In the past, it was sufficient to identify individual chemicals as the cause of detrimental effects on humans and the environment. But in the meantime, it has become apparent that this approach falls short of the mark. This is because the real world is marked by multiple stressors, among them cocktails of chemicals. The review article published in the current issue of Science magazine presents methodological approaches to isolating, characterising and tracking chemicals of concern in complex mixtures. Techniques that combine chemical analysis and bioassays are most suited to this purpose - according to an international team of researchers headed by environmental toxicologist Beate Escher of the Helmholtz Centre for Environmental Research (UFZ).
Chemicals have improved our quality of life. But at the same time, they pose a considerable risk for humans and the environment: pesticides, pharmaceuticals and plasticisers enter the environment and the food chain, causing unwanted effects in addition to the desired ones. Despite the legislation in place, risk assessment and monitoring remain insufficient.

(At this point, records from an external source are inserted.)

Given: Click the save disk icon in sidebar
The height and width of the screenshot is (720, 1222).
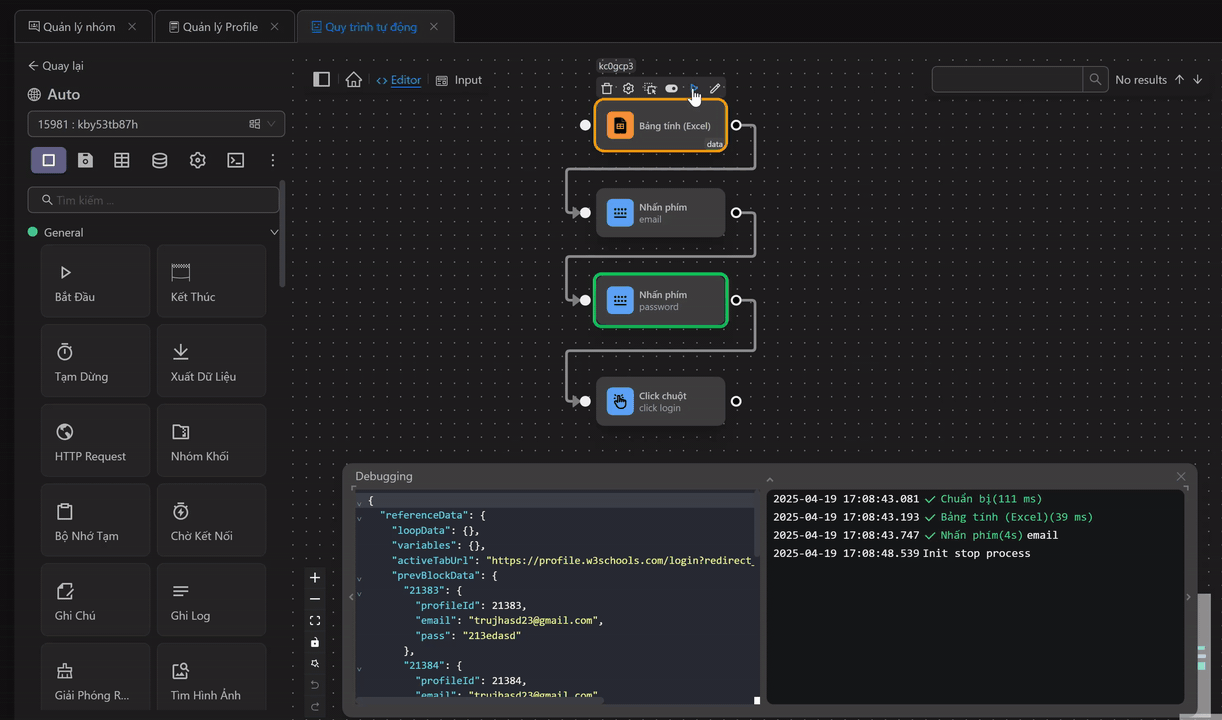Looking at the screenshot, I should (x=86, y=160).
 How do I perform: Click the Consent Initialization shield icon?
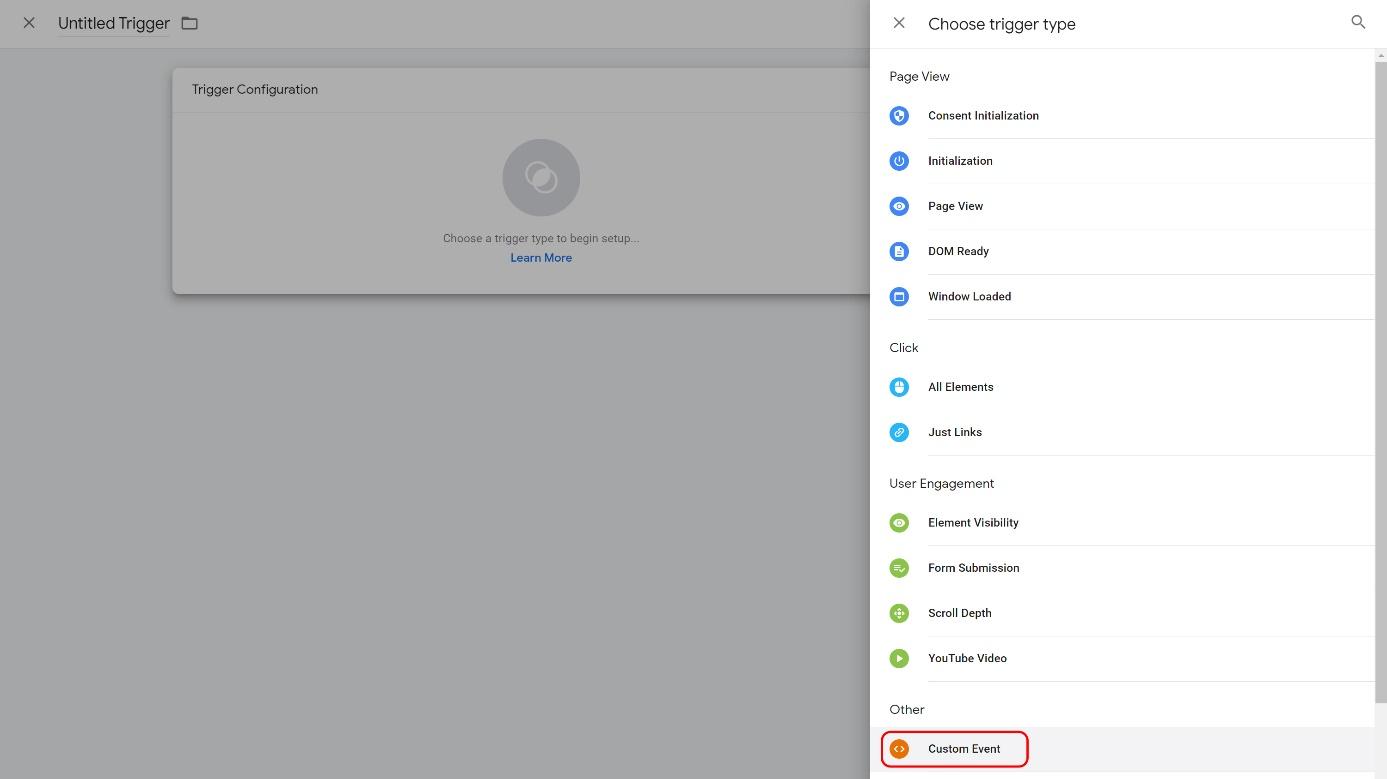pos(899,116)
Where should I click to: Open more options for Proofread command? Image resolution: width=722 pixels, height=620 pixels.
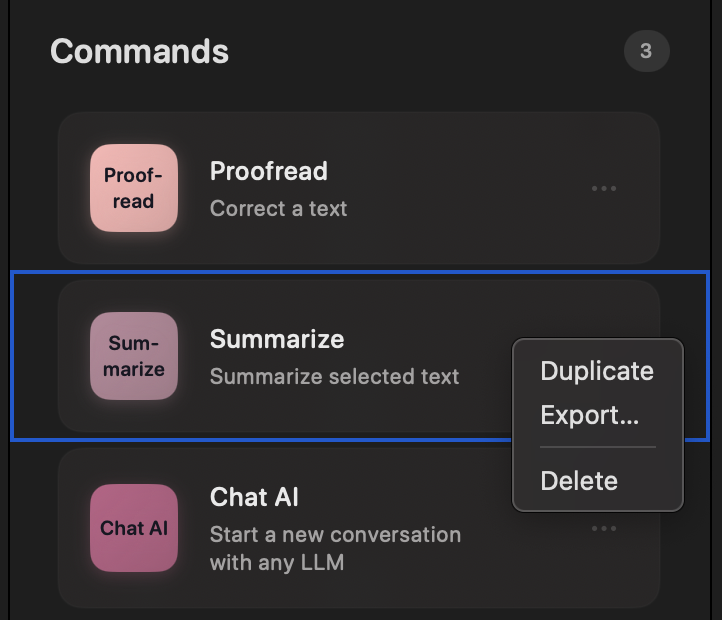tap(603, 188)
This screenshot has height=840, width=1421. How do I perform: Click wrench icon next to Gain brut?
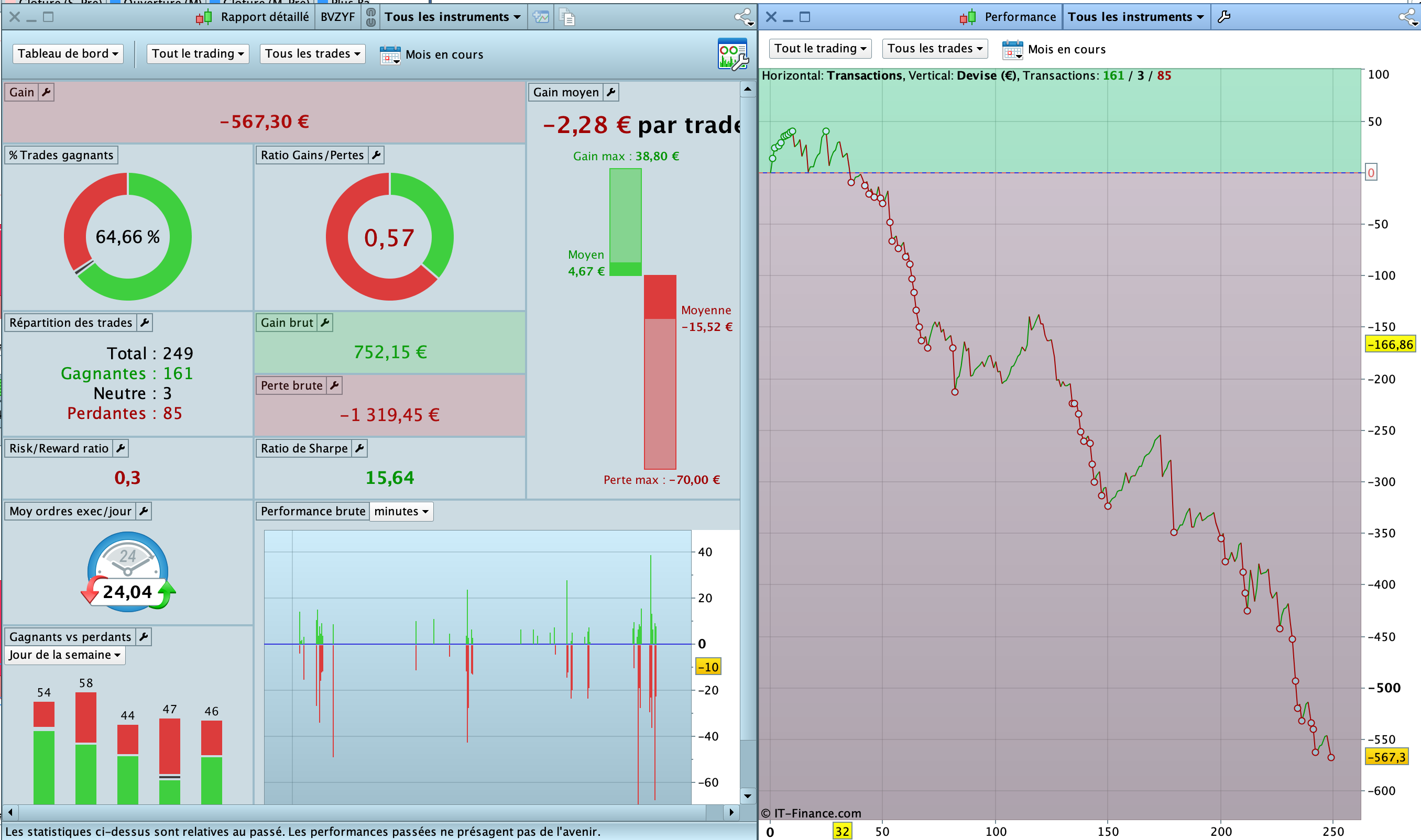[x=325, y=323]
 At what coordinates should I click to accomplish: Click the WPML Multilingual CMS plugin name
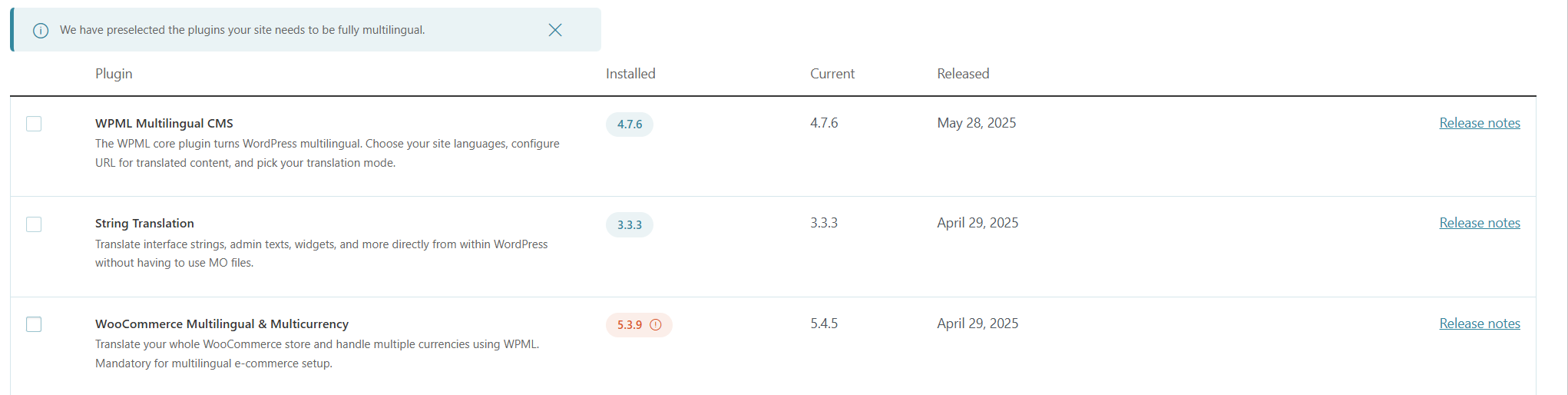[164, 123]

This is due, among other factors, to the current approach to evaluating the potential hazards from chemicals being based on a relatively small number of individual components. Today, there is increased awareness of the fact that humans and the environment are exposed to a cocktail of tens of thousands of chemicals. Only a fraction of these chemicals have been identified to date; the effect on biological systems and the role of individual chemicals and degradation products in the cocktail remain largely unclear. At the same time, the number of new chemicals registered is rapidly rising: from 20 million to 156 million between 2002 and 2019. All this makes it difficult to detect cause-effect relationships and necessitates new theoretical models and methodological approaches.
For this reason, the review by the group of authors led by Prof. Beate Escher of the UFZ provides an overview of the technologies suitable for identifying chemicals in complex mixtures and capturing their effects. They further evaluate their potential and limitations.
The publication clarifies that this is not only a question of analytical methods - the success of analytical procedures is also dependent on "what" samples are taken and "how" they are processed. Using the same approaches for different types of samples - ranging from water and soil to blood or tissue - makes it possible to compare the results later. Wipes or silicone wristbands, among other things, are underscored as being especially innovative in their ability to capture individuals’ personal exposure to pollutants.
The possibilities provided by chemical analysis have seen enormous improvements thanks to the growth, evolution and accessibility of high-resolution mass spectrometry (HR-MS). Often coupled with further technologies, HR-MS can detect tens of thousands of signals in biological and environmental samples. It also forms the basis for "suspect screening" to identify unknown chemicals in complex mixtures. "This enables us, among other things, to detect new problematic pollutants in the environment," says Beate Escher. "But it will never be able to capture every single substance. Even substances present below the instrumental detection limit or below the effect threshold may contribute to risk."
The group of researchers consequently recommends supplementing chemical analysis procedures with bioanalytical tools that are specifically able to capture mixture effects in the evaluation of the toxicity of waste-water effluent and sediments. Traditionally, whole-organism in vivo bioassays were used for this purpose, but such bioassays suffered from limited sample throughput, among other disadvantages. The advancement of in vitro cellular bioassays has now opened up further possibilities that not only reduce the need for animal testing but are also amenable to high-throughput robotics. "The application of high-throughput in vitro assays for environmental risk assessment of mixtures and complex environmental samples is only emerging but has great potential," says Beate Escher with conviction.
Supplementing high-resolution mass spectrometry with bioanalytical tools makes it possible to capture information on the effects of all chemicals in a sample. Prof. Escher is of the opinion that a combination of these two tools has the potential to revolutionise environmental monitoring. This is one of the reasons why the CITEPro technology platform (Chemicals in the Environment Profiler) was established at the UFZ. This platform permits the preparation and testing of samples by means of high-throughput analytical and bioanalytical procedures. But CITEPro is more than mere hardware. It is a concept designed to characterise the exposome - in other words, capture the entirety of all environmental influences to which an individual is exposed over their lifetime. This includes external factors (chemicals in the air, in water or foodstuffs) and internal chemicals produced by an organism in response to various stressors.
The number of chemicals identified in environmental samples using sophisticated instrumental analysis is steadily increasing. Over recent years, better tools have been developed to investigate their combined effects and mechanisms of toxicity. It nevertheless remains difficult to elucidate the drivers of chemical stress in the environment. The links between the environment, wildlife and humans can only be made by applying an integrated approach to monitoring and evaluation.
Tracking chemicals and their transformation products in the environment and in our bodies is an immense (bio)analytical challenge: sampling, extraction, chemical detection and data analysis all need to be fine-tuned to each other to obtain robust information.
Quantifying mixture effects is one way to capture all chemicals present and their bioactive transformation products. The clear relevance of mixtures and the fact that there are thousands of chemicals present in the environment and our bodies means that a shift in the existing regulatory paradigm towards mixture effects is urgently needed.